**Aim of the exercise**
Find every line of the data below that has "Viewport" in it. Reply with the number only.

**Provided records**

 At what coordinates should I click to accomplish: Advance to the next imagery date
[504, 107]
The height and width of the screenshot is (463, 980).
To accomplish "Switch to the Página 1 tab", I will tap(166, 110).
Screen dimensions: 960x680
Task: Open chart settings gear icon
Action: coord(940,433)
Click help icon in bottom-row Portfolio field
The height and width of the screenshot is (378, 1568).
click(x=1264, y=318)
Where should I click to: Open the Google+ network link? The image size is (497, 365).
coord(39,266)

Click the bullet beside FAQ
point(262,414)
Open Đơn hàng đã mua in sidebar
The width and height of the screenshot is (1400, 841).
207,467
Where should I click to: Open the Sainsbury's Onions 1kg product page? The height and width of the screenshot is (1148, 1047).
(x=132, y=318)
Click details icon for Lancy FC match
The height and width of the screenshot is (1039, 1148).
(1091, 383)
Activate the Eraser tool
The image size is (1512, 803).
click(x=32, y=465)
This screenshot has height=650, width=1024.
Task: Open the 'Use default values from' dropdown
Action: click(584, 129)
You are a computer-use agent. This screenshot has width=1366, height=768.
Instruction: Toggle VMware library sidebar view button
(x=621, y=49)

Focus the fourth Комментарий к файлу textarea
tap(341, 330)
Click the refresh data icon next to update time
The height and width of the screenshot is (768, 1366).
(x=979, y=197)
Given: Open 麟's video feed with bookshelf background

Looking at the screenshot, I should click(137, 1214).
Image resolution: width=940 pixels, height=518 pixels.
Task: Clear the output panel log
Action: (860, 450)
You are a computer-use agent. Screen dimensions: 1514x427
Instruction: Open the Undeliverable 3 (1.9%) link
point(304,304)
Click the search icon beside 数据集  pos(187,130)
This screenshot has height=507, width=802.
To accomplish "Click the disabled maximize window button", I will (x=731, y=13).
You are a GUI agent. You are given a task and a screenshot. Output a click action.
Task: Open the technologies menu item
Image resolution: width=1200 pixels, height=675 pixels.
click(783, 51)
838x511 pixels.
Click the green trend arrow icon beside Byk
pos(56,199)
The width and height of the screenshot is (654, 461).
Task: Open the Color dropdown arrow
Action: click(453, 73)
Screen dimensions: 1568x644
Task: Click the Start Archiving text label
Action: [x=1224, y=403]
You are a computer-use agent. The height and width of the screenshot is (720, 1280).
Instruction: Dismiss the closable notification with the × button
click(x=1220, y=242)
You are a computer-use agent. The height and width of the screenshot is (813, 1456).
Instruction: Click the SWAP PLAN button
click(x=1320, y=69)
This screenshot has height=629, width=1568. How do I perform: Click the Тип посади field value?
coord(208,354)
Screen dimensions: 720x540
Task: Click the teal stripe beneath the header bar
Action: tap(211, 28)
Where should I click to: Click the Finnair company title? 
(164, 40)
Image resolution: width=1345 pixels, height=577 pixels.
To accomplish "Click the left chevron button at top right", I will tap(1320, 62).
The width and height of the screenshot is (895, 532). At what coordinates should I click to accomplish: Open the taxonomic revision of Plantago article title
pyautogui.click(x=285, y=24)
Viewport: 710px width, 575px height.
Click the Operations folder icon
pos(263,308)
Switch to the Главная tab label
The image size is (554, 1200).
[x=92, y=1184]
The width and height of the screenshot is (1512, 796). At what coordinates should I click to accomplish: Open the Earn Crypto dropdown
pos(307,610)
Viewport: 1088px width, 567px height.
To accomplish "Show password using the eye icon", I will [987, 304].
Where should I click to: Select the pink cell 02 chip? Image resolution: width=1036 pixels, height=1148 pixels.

**Worked solution**
2